- _Exercise data_:
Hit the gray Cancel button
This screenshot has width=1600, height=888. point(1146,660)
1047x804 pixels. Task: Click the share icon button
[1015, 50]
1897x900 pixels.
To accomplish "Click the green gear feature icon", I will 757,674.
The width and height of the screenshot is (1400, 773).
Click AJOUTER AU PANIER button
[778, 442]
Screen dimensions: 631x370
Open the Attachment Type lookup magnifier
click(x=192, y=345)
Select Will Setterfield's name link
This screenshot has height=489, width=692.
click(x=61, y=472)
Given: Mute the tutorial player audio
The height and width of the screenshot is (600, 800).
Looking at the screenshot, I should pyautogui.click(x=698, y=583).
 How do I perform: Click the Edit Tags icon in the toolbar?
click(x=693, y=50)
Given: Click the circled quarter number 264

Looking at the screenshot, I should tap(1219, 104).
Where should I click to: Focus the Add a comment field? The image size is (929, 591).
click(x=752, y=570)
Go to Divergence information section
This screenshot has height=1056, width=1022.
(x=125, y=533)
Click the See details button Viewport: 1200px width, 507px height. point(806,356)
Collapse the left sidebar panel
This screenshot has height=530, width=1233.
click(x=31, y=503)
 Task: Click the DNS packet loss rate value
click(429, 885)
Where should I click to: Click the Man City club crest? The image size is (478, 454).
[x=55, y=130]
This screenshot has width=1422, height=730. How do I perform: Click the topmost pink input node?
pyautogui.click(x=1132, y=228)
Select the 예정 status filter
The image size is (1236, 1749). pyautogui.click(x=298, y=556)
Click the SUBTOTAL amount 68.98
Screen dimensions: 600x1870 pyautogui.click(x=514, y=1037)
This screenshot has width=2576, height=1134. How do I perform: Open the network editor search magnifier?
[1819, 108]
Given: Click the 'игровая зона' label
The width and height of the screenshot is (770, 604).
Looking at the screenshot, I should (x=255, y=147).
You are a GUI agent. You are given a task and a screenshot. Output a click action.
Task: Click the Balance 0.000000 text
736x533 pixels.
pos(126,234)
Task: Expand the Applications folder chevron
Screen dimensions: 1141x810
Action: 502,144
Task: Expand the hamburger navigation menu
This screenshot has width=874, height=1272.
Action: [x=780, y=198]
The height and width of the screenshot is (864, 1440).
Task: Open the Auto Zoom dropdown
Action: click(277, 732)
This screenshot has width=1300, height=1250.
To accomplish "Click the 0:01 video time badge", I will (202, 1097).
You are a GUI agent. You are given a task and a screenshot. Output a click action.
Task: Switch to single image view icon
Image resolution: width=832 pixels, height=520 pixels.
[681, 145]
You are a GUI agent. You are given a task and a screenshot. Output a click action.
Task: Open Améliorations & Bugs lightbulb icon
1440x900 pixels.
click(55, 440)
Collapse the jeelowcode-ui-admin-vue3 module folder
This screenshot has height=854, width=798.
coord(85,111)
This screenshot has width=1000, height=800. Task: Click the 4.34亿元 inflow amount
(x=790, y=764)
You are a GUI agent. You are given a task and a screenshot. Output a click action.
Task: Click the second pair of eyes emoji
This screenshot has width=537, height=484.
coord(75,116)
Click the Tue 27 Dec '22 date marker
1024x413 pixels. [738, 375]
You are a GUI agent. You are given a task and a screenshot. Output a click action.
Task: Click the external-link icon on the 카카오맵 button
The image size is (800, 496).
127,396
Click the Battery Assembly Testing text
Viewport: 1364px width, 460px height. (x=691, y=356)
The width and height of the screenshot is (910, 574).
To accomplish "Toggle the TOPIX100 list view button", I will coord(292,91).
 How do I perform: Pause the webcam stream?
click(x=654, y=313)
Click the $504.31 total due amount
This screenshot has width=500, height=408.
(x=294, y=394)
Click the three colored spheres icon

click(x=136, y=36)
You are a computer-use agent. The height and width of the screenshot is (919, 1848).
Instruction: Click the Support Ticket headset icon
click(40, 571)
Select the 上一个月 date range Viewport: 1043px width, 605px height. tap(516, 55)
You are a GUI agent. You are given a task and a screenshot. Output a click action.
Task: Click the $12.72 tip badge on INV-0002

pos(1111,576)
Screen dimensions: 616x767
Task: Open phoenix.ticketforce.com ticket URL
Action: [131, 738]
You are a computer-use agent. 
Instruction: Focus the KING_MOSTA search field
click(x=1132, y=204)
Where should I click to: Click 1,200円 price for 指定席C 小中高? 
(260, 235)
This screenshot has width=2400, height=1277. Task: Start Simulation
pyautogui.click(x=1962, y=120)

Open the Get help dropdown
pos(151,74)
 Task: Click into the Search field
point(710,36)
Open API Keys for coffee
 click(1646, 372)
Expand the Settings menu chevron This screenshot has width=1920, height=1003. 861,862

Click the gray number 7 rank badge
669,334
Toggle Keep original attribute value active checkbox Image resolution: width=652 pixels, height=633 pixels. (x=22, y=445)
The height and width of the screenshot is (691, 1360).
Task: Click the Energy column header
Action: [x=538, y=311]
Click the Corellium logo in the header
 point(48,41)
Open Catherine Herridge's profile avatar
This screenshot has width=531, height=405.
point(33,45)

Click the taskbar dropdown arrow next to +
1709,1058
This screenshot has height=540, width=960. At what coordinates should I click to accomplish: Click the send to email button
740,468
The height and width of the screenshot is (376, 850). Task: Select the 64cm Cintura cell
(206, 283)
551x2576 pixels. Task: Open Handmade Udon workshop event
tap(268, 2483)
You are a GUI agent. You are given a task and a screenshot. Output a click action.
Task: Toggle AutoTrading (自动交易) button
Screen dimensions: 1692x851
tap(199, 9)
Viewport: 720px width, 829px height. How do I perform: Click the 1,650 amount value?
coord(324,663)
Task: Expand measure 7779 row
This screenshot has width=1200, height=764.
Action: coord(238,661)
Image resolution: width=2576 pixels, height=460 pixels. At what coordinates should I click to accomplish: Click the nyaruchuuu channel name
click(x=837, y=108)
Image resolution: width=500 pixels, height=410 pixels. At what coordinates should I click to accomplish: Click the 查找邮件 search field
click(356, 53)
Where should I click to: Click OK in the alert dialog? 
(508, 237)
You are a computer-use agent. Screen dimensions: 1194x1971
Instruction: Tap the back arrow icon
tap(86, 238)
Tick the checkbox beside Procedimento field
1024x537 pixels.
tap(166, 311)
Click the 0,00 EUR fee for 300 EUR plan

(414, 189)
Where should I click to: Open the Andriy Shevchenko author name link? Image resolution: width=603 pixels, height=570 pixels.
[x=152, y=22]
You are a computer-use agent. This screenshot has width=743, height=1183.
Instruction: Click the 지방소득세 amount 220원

- _Task item_:
From the first line to the last, give the data again exactly.

- _Your solution_:
Hit the gray Cancel button
This screenshot has width=1600, height=888. point(1146,660)
1047x804 pixels. Task: Click the share icon button
[1015, 50]
1897x900 pixels.
To accomplish "Click the green gear feature icon", I will 757,674.
The width and height of the screenshot is (1400, 773).
Click AJOUTER AU PANIER button
[778, 442]
Screen dimensions: 631x370
Open the Attachment Type lookup magnifier
click(x=192, y=345)
Select Will Setterfield's name link
This screenshot has height=489, width=692.
click(x=61, y=472)
Given: Mute the tutorial player audio
The height and width of the screenshot is (600, 800).
Looking at the screenshot, I should pyautogui.click(x=698, y=583).
 How do I perform: Click the Edit Tags icon in the toolbar?
click(x=693, y=50)
Given: Click the circled quarter number 264

Looking at the screenshot, I should tap(1219, 104).
Where should I click to: Focus the Add a comment field? The image size is (929, 591).
click(x=752, y=570)
Go to Divergence information section
This screenshot has height=1056, width=1022.
(x=125, y=533)
Click the See details button Viewport: 1200px width, 507px height. point(806,356)
Collapse the left sidebar panel
This screenshot has height=530, width=1233.
click(x=31, y=503)
 Task: Click the DNS packet loss rate value
click(429, 885)
Where should I click to: Click the Man City club crest? The image size is (478, 454).
[x=55, y=130]
This screenshot has width=1422, height=730. How do I perform: Click the topmost pink input node?
pyautogui.click(x=1132, y=228)
Select the 예정 status filter
The image size is (1236, 1749). pyautogui.click(x=298, y=556)
Click the SUBTOTAL amount 68.98
Screen dimensions: 600x1870 pyautogui.click(x=514, y=1037)
This screenshot has width=2576, height=1134. How do I perform: Open the network editor search magnifier?
[1819, 108]
Given: Click the 'игровая зона' label
The width and height of the screenshot is (770, 604).
Looking at the screenshot, I should (x=255, y=147).
You are a GUI agent. You are given a task and a screenshot. Output a click action.
Task: Click the Balance 0.000000 text
736x533 pixels.
pos(126,234)
Task: Expand the Applications folder chevron
Screen dimensions: 1141x810
Action: 502,144
Task: Expand the hamburger navigation menu
This screenshot has width=874, height=1272.
Action: [x=780, y=198]
The height and width of the screenshot is (864, 1440).
Task: Open the Auto Zoom dropdown
Action: click(277, 732)
This screenshot has width=1300, height=1250.
To accomplish "Click the 0:01 video time badge", I will (202, 1097).
You are a GUI agent. You are given a task and a screenshot. Output a click action.
Task: Switch to single image view icon
Image resolution: width=832 pixels, height=520 pixels.
[681, 145]
You are a GUI agent. You are given a task and a screenshot. Output a click action.
Task: Open Améliorations & Bugs lightbulb icon
1440x900 pixels.
click(55, 440)
Collapse the jeelowcode-ui-admin-vue3 module folder
This screenshot has height=854, width=798.
coord(85,111)
This screenshot has width=1000, height=800. Task: Click the 4.34亿元 inflow amount
(x=790, y=764)
You are a GUI agent. You are given a task and a screenshot. Output a click action.
Task: Click the second pair of eyes emoji
This screenshot has width=537, height=484.
coord(75,116)
Click the Tue 27 Dec '22 date marker
1024x413 pixels. [738, 375]
You are a GUI agent. You are given a task and a screenshot. Output a click action.
Task: Click the external-link icon on the 카카오맵 button
The image size is (800, 496).
127,396
Click the Battery Assembly Testing text
Viewport: 1364px width, 460px height. (x=691, y=356)
The width and height of the screenshot is (910, 574).
To accomplish "Toggle the TOPIX100 list view button", I will coord(292,91).
 How do I perform: Pause the webcam stream?
click(x=654, y=313)
Click the $504.31 total due amount
This screenshot has width=500, height=408.
(x=294, y=394)
Click the three colored spheres icon

click(x=136, y=36)
You are a computer-use agent. The height and width of the screenshot is (919, 1848).
Instruction: Click the Support Ticket headset icon
click(40, 571)
Select the 上一个月 date range Viewport: 1043px width, 605px height. tap(516, 55)
You are a GUI agent. You are given a task and a screenshot. Output a click action.
Task: Click the $12.72 tip badge on INV-0002

pos(1111,576)
Screen dimensions: 616x767
Task: Open phoenix.ticketforce.com ticket URL
Action: [131, 738]
You are a computer-use agent. 
Instruction: Focus the KING_MOSTA search field
click(x=1132, y=204)
Where should I click to: Click 1,200円 price for 指定席C 小中高? 
(260, 235)
This screenshot has width=2400, height=1277. Task: Start Simulation
pyautogui.click(x=1962, y=120)

Open the Get help dropdown
pos(151,74)
 Task: Click into the Search field
point(710,36)
Open API Keys for coffee
 click(1646, 372)
Expand the Settings menu chevron This screenshot has width=1920, height=1003. 861,862

Click the gray number 7 rank badge
669,334
Toggle Keep original attribute value active checkbox Image resolution: width=652 pixels, height=633 pixels. (x=22, y=445)
The height and width of the screenshot is (691, 1360).
Task: Click the Energy column header
Action: [x=538, y=311]
Click the Corellium logo in the header
 point(48,41)
Open Catherine Herridge's profile avatar
This screenshot has width=531, height=405.
point(33,45)

Click the taskbar dropdown arrow next to +
1709,1058
This screenshot has height=540, width=960. At what coordinates should I click to accomplish: Click the send to email button
740,468
The height and width of the screenshot is (376, 850). Task: Select the 64cm Cintura cell
(206, 283)
551x2576 pixels. Task: Open Handmade Udon workshop event
tap(268, 2483)
You are a GUI agent. You are given a task and a screenshot. Output a click action.
Task: Toggle AutoTrading (自动交易) button
Screen dimensions: 1692x851
tap(199, 9)
Viewport: 720px width, 829px height. How do I perform: Click the 1,650 amount value?
coord(324,663)
Task: Expand measure 7779 row
This screenshot has width=1200, height=764.
Action: coord(238,661)
Image resolution: width=2576 pixels, height=460 pixels. At what coordinates should I click to accomplish: Click the nyaruchuuu channel name
click(x=837, y=108)
Image resolution: width=500 pixels, height=410 pixels. At what coordinates should I click to accomplish: Click the 查找邮件 search field
click(356, 53)
Where should I click to: Click OK in the alert dialog? 
(508, 237)
You are a computer-use agent. Screen dimensions: 1194x1971
Instruction: Tap the back arrow icon
tap(86, 238)
Tick the checkbox beside Procedimento field
1024x537 pixels.
tap(166, 311)
Click the 0,00 EUR fee for 300 EUR plan

(414, 189)
Where should I click to: Open the Andriy Shevchenko author name link? Image resolution: width=603 pixels, height=570 pixels.
[x=152, y=22]
You are a computer-use agent. This screenshot has width=743, height=1183.
Instruction: Click the 지방소득세 amount 220원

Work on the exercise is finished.